● **DATA SECTION**
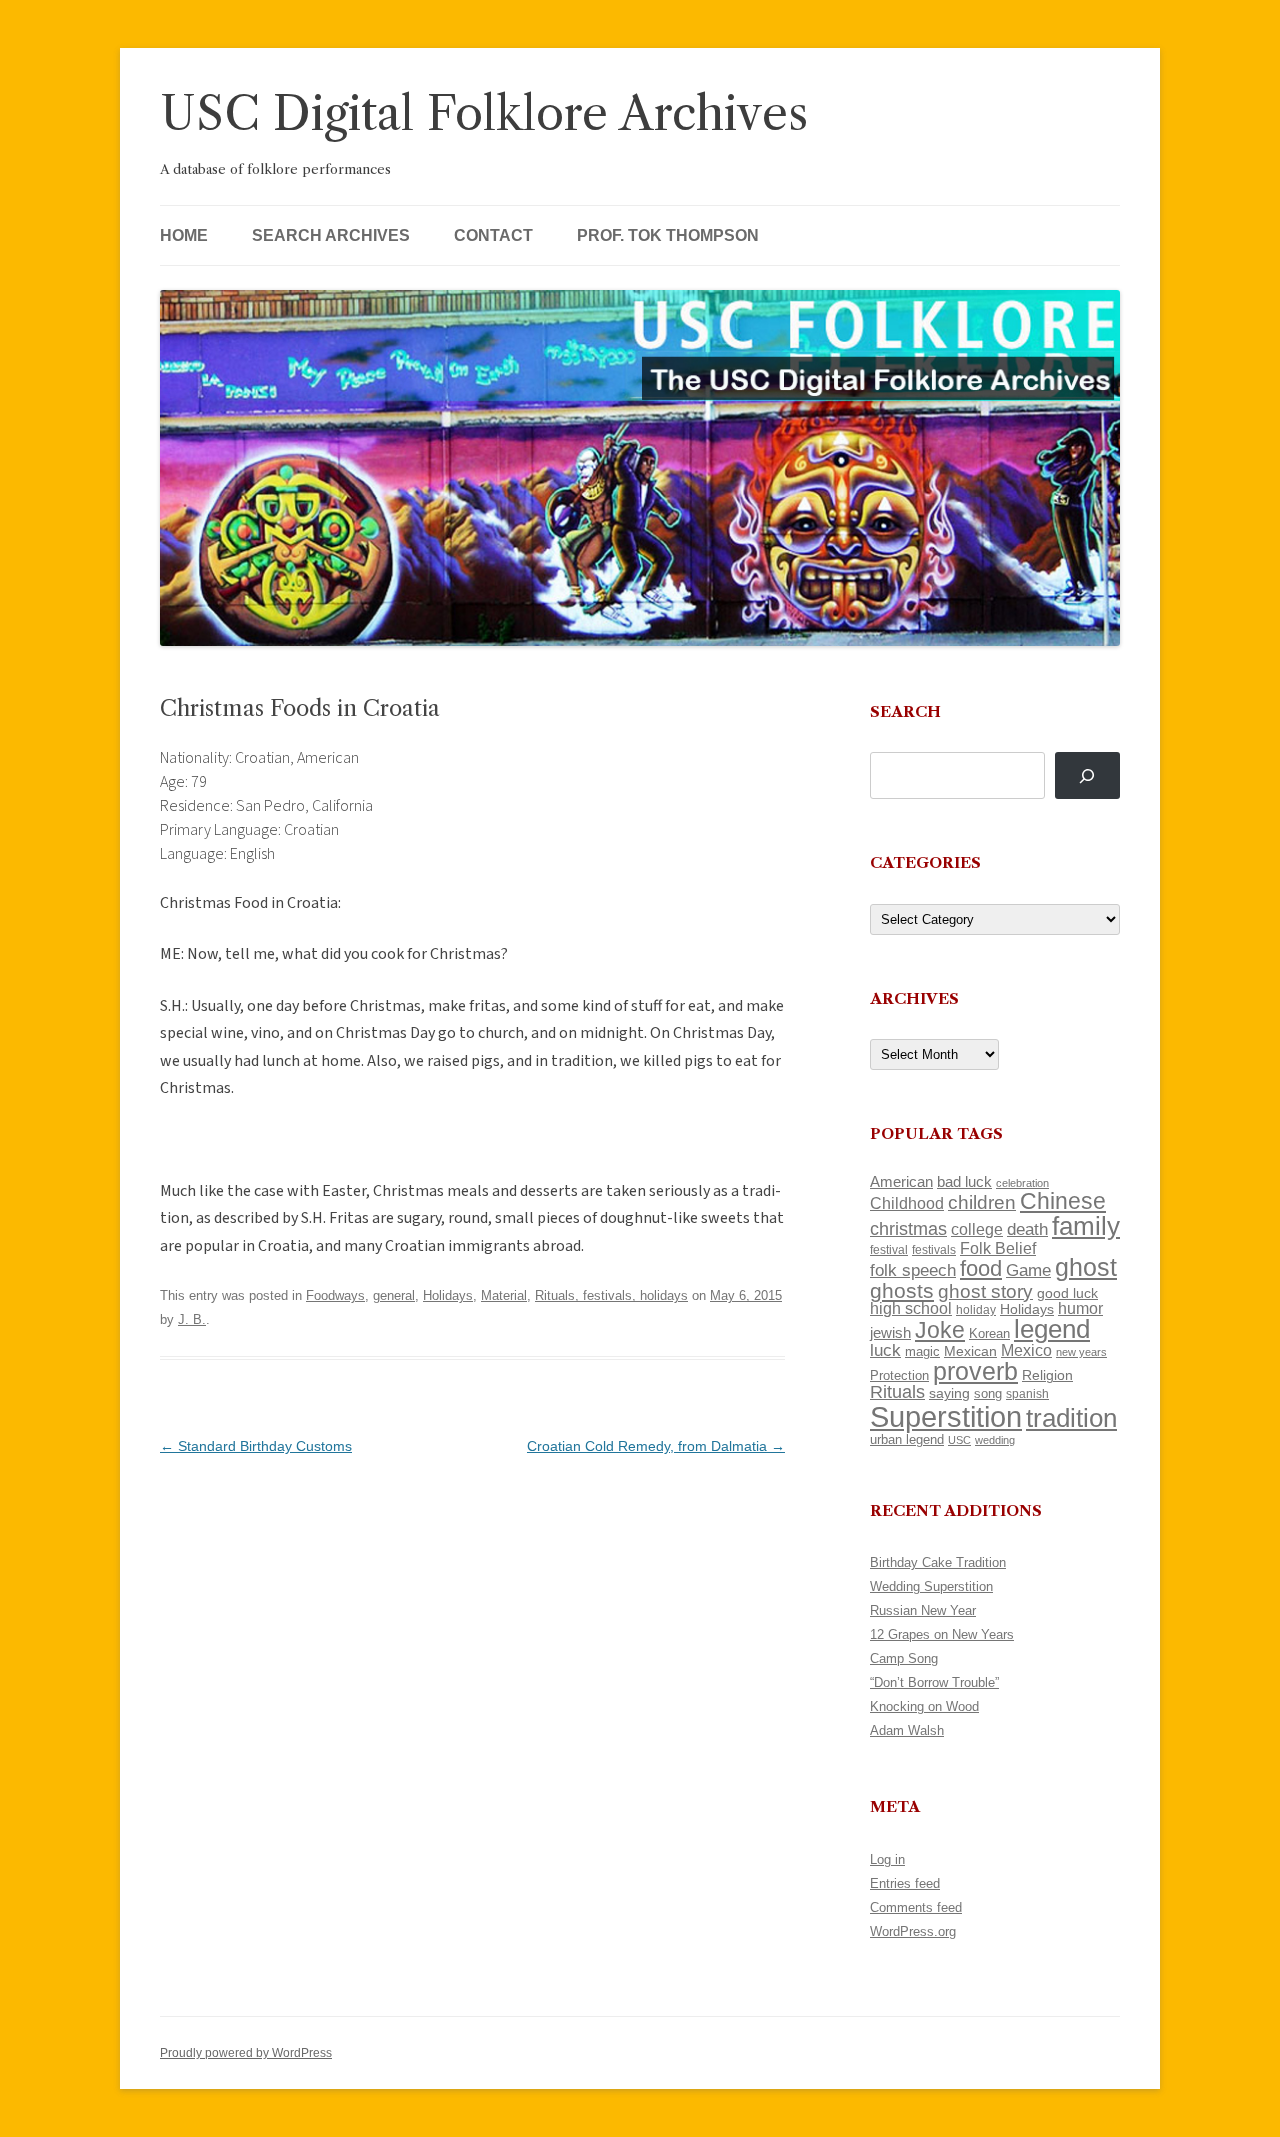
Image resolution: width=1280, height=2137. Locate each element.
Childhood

---

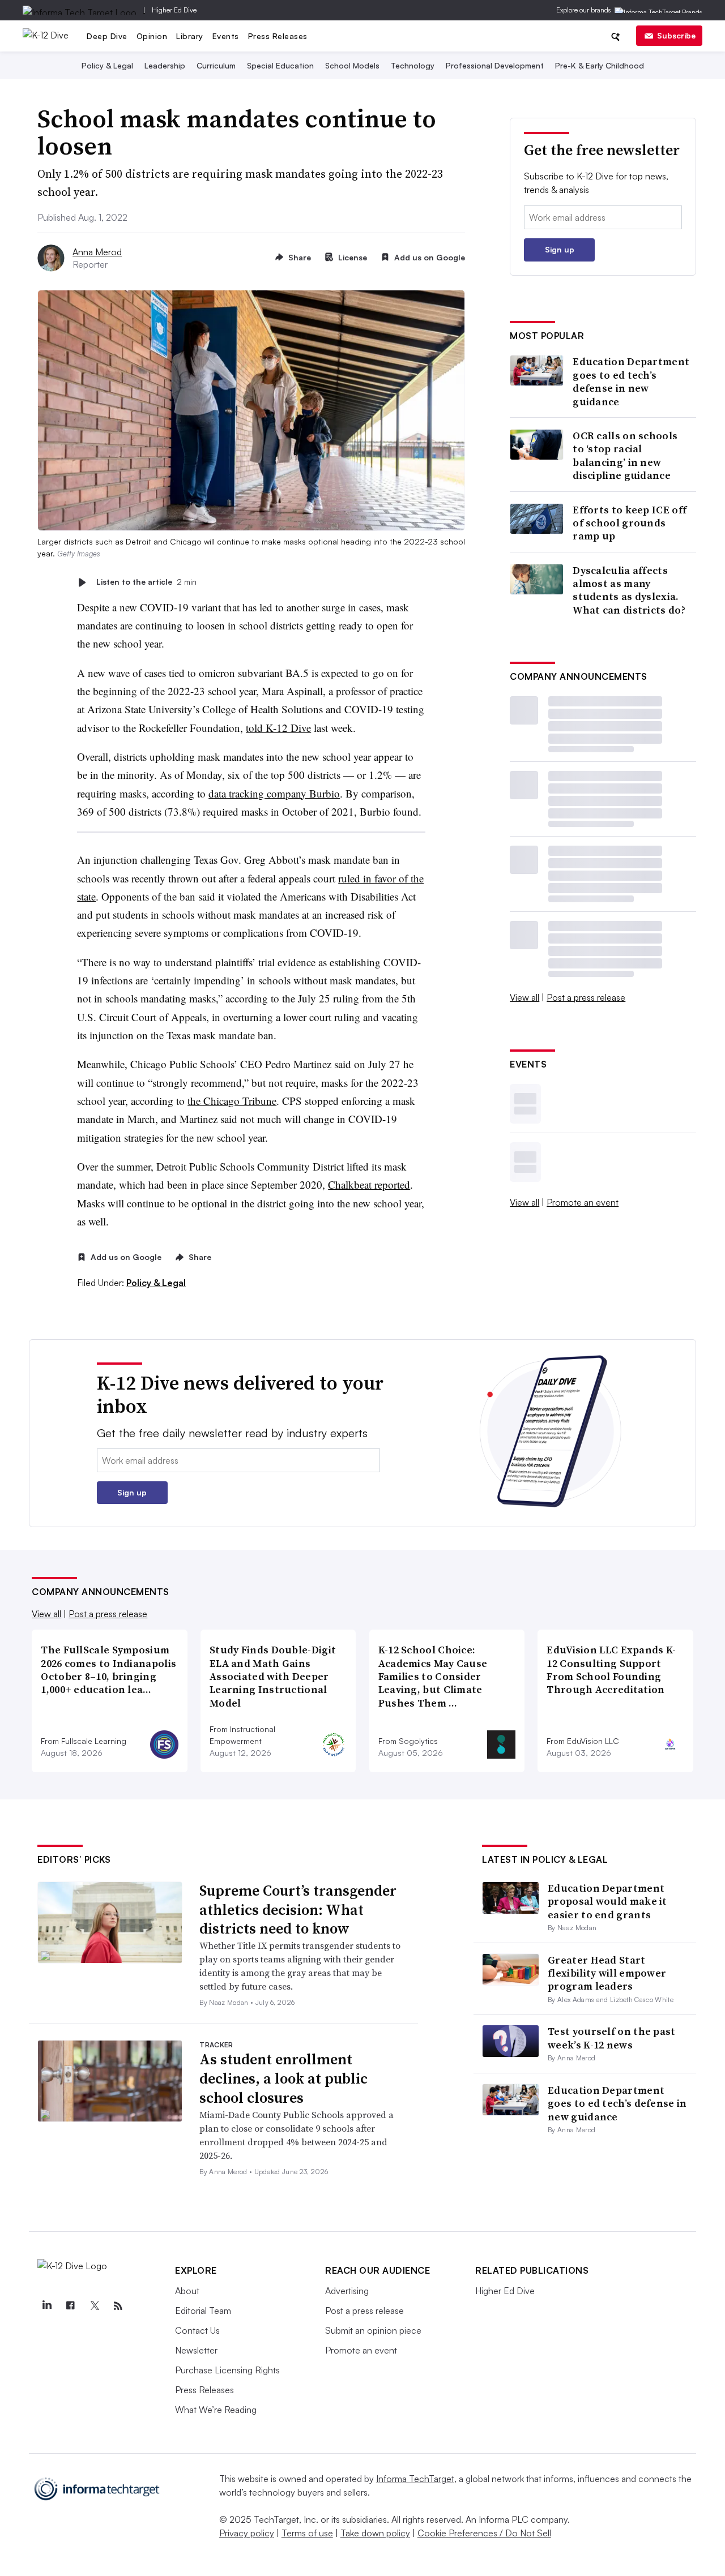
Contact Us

* * *

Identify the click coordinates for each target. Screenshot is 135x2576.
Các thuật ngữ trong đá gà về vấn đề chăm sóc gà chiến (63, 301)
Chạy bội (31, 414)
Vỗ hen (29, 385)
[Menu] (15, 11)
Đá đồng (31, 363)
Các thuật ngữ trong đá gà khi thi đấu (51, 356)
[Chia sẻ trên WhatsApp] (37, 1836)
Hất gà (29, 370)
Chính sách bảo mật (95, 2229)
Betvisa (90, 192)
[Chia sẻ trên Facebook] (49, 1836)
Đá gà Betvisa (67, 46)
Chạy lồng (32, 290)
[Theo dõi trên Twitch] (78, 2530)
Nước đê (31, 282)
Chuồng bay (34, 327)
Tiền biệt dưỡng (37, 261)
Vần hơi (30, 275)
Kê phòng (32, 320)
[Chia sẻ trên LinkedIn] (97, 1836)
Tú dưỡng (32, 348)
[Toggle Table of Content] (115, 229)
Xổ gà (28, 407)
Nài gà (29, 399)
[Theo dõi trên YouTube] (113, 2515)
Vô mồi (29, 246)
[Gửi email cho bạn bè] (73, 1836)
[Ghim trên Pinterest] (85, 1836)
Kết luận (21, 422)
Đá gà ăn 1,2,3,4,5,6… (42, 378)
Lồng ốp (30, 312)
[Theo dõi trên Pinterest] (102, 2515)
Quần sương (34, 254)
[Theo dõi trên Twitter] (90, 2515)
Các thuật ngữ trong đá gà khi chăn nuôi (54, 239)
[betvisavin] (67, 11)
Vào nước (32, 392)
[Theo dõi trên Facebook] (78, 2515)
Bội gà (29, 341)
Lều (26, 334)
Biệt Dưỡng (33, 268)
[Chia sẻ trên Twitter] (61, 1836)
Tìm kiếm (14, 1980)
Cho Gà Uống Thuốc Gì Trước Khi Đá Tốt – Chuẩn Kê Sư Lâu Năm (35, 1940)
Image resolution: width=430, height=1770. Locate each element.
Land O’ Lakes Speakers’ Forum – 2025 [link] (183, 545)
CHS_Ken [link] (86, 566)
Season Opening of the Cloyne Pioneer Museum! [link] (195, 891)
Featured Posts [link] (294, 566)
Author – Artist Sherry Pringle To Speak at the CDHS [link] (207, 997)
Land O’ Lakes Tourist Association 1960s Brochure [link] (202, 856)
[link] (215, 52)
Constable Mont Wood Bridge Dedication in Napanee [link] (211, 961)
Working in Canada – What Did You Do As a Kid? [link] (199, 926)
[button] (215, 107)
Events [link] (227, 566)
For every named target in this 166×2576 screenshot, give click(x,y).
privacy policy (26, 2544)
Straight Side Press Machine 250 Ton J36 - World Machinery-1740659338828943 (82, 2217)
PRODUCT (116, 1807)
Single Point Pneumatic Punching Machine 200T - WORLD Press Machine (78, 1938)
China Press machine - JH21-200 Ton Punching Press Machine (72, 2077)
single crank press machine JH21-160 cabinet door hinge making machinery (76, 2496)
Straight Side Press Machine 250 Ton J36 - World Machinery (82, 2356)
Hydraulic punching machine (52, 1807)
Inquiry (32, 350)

● **TASK PROMPT**
Take the line above containing "Quần sương (34, 254)", the line containing "Inquiry (32, 350)", and all lines in between, and copy them exactly without anything else.

● **TASK RESPONSE**
Quần sương (34, 254)
[Theo dõi trên Twitter] (90, 2515)
Các thuật ngữ trong đá gà khi chăn nuôi (54, 239)
[betvisavin] (67, 11)
Vào nước (32, 392)
[Theo dõi trên Facebook] (78, 2515)
Bội gà (29, 341)
Lều (26, 334)
Biệt Dưỡng (33, 268)
[Chia sẻ trên Twitter] (61, 1836)
Tìm kiếm (14, 1980)
Cho Gà Uống Thuốc Gì Trước Khi Đá Tốt – Chuẩn Kê Sư Lâu Năm (35, 1940)
Image resolution: width=430, height=1770. Locate each element.
Land O’ Lakes Speakers’ Forum – 2025 [link] (183, 545)
CHS_Ken [link] (86, 566)
Season Opening of the Cloyne Pioneer Museum! [link] (195, 891)
Featured Posts [link] (294, 566)
Author – Artist Sherry Pringle To Speak at the CDHS [link] (207, 997)
Land O’ Lakes Tourist Association 1960s Brochure [link] (202, 856)
[link] (215, 52)
Constable Mont Wood Bridge Dedication in Napanee [link] (211, 961)
Working in Canada – What Did You Do As a Kid? [link] (199, 926)
[button] (215, 107)
Events [link] (227, 566)
For every named target in this 166×2576 screenshot, give click(x,y).
privacy policy (26, 2544)
Straight Side Press Machine 250 Ton J36 - World Machinery-1740659338828943 (82, 2217)
PRODUCT (116, 1807)
Single Point Pneumatic Punching Machine 200T - WORLD Press Machine (78, 1938)
China Press machine - JH21-200 Ton Punching Press Machine (72, 2077)
single crank press machine JH21-160 cabinet door hinge making machinery (76, 2496)
Straight Side Press Machine 250 Ton J36 - World Machinery (82, 2356)
Hydraulic punching machine (52, 1807)
Inquiry (32, 350)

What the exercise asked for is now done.